Perdida em um turbilhão de angústias e incertezas do qual tento, mas nem sempre consigo sair, pensar já é difícil, quem dirá escrever. Então, pra começar, acho que esse trecho da Sylvia Plath, angustiante como a autora, fala por si só:

"Vi minha vida se desenrolar diante de mim como uma figueira de um conto que havia lido. Da ponta de cada ramo, um gordo figo roxo acenava e me seduzia com um futuro maravilhoso. Um figo significava um marido e um lar feliz com filhos, outro era uma poetisa famosa, outro uma professora, outro era Esther Greenwood, a surpreendente editora, outro era a Europa, a África e a América do Sul, outro Constantin e Sócrates e Átila, um bando de amantes com nomes esquisitos e profissões originais, outro ainda era uma campeã olímpica, e acima de todos esses figos havia muitos outros que eu não conseguia entender. Vi-me sentada sob essa figueira, morrendo de fome, só porque não conseguia decidir qual figo escolheria. Queria-os todos, e escolher um siginificava perder o resto. Incapaz de me decidir, os figos começavam a murchar e apodrecer, e um a um caiam no chão a meus pés."

O que se faz quando algumas certezas viram dúvidas? E quando a presença das dúvidas faz-se cada vez mais certa? Escolher o caminho, o que ser, ter que ser, às vezes simplesmente perde o sentido. Por que não posso simplesmente... ser? Ir sendo. Mas tenho que ser, tenho que ser, tenho que ser. É como ser empurrado para subir no palco e entrar em cena antes da hora, ou tarde demais, sem estar totalmente preparado, sem saber a fala, o ato, o roteiro exato. Eu quero entrar em cena e sei como atuar, mas não consigo decidir em qual palco entrar? Às vezes penso que precisaria de mais dez vidas para ser e fazer tudo o que eu quero(ia) nessa vida. Às vezes, acho que não sei como chegar lá, quanto tempo se leva pra chegar e tampouco onde fica. E agora?

Alice precisou se perder para, então, se encontrar...

Cheshire Cat: [reappears] There you are! Third chorus...
Alice: Oh, no, no. I was just wondering if you could help me find my way.
Cheshire Cat: Well that depends on where you want to get to.
Alice: Oh, it really doesn't matter, as long as...
Cheshire Cat: Then it really doesn't matter which way you go.

Síndrome de Alice, sim senhor. E enquanto corro atrás do meu coelho branco, preciso ser menos Alice e deixar de viver em Wonderland - ou talvez reinventá-la. Preciso pensar menos, fantasiar menos e, depois de me perder, tentar, enfim, me encontrar.

▶ Dados do exercício

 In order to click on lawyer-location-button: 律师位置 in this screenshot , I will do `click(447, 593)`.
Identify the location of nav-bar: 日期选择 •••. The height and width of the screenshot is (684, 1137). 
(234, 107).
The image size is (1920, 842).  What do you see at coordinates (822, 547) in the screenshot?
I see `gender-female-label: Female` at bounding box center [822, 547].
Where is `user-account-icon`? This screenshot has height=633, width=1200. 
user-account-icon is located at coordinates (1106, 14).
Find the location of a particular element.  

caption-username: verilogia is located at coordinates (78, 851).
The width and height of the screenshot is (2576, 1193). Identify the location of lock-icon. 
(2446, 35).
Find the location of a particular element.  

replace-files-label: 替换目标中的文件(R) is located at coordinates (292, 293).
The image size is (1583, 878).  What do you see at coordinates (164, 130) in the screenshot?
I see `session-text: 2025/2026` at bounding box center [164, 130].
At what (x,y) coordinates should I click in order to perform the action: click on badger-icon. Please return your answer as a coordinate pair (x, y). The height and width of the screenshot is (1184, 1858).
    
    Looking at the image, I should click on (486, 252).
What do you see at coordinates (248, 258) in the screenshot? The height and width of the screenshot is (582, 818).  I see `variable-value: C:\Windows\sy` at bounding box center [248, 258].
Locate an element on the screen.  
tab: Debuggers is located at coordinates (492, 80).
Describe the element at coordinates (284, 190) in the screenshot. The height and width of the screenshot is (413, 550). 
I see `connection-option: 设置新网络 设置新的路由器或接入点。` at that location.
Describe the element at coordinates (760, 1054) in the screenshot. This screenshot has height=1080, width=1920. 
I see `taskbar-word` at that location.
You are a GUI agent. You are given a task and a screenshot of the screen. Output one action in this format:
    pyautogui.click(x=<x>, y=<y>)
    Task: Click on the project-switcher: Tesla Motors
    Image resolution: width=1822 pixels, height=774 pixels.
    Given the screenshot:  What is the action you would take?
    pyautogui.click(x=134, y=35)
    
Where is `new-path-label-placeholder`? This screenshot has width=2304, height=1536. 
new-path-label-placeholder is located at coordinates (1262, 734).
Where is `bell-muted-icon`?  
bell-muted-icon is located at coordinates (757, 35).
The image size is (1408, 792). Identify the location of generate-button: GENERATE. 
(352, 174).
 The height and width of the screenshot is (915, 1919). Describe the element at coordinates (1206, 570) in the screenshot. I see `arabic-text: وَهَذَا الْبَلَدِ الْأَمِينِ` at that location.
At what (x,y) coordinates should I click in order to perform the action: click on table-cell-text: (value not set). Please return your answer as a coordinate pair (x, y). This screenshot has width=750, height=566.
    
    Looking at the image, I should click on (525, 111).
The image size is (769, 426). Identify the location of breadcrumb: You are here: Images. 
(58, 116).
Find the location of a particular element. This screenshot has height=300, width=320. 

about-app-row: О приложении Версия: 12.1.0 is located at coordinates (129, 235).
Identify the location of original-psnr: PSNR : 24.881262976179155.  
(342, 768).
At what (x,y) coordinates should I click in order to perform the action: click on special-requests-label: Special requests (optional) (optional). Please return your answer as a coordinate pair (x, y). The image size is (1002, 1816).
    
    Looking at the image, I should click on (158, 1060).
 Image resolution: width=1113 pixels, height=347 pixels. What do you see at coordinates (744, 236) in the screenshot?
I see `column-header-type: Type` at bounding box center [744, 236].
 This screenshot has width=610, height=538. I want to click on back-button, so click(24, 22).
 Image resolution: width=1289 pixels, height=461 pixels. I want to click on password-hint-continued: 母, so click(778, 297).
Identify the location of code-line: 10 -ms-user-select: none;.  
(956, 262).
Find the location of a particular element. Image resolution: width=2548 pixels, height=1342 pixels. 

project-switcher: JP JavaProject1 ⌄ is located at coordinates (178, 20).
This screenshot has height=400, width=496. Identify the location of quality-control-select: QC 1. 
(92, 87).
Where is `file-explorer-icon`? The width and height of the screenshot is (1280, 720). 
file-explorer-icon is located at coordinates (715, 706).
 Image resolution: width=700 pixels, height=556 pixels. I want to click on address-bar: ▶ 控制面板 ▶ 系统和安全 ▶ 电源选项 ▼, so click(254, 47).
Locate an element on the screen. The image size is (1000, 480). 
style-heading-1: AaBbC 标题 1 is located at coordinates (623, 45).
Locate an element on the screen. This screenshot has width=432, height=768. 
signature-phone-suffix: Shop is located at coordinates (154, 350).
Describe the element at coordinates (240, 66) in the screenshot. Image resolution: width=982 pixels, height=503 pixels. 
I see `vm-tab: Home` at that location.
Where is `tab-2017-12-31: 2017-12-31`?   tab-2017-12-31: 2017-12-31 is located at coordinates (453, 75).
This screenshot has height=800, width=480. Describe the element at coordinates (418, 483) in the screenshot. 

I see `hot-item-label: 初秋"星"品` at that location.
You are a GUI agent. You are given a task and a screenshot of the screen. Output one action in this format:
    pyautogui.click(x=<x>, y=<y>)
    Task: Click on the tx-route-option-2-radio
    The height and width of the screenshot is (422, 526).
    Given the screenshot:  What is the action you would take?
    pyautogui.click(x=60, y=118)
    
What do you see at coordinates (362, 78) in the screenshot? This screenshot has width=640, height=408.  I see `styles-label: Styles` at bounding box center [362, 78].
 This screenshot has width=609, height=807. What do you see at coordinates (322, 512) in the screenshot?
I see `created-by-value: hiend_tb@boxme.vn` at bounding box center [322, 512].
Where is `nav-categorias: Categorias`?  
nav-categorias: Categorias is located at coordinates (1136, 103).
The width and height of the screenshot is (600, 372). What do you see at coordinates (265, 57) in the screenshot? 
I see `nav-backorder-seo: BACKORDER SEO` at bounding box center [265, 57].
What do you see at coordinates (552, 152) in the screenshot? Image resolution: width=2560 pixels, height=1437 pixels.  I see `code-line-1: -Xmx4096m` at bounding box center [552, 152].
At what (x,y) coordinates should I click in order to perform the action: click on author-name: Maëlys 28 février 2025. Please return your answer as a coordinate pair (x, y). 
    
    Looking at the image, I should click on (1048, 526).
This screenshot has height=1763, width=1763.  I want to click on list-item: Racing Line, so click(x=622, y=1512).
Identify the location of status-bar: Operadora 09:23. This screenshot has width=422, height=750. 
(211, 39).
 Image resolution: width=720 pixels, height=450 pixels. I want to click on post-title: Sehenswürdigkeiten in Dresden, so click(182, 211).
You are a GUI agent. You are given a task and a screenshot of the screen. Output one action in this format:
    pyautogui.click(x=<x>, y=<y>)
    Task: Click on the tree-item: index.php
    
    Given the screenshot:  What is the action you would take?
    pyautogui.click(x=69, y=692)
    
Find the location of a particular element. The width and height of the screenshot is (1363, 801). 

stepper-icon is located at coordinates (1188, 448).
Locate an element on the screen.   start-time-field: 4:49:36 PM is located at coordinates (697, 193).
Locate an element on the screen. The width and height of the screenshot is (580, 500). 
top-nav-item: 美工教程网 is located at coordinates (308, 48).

▶ Verifique sua compreensão
[1] No trecho de Sylvia Plath citado no texto selecionado, o que acontece com os figos diante da incapacidade de decidir?
[2] Com base no trecho de Sylvia Plath presente no texto selecionado, explique por que quem fala se vê morrendo de fome sob a figueira.
[3] Resuma o texto selecionado em duas frases.

▶ Respostas dos exercícios
[1] Eles começam a murchar e apodrecer, e caem um a um no chão.

[2] Quem fala passa fome porque não consegue decidir qual figo escolher. Ela queria todos, e escolher um significava perder o resto.

[3] Perdida em angústias e incertezas, a autora recorre a um trecho de Sylvia Plath sobre uma figueira cujos figos apodrecem enquanto nenhum é escolhido. Ela questiona a obrigação de ter que ser algo sem saber que caminho seguir e, lembrando Alice, conclui que precisa pensar e fantasiar menos e, depois de se perder, tentar enfim se encontrar.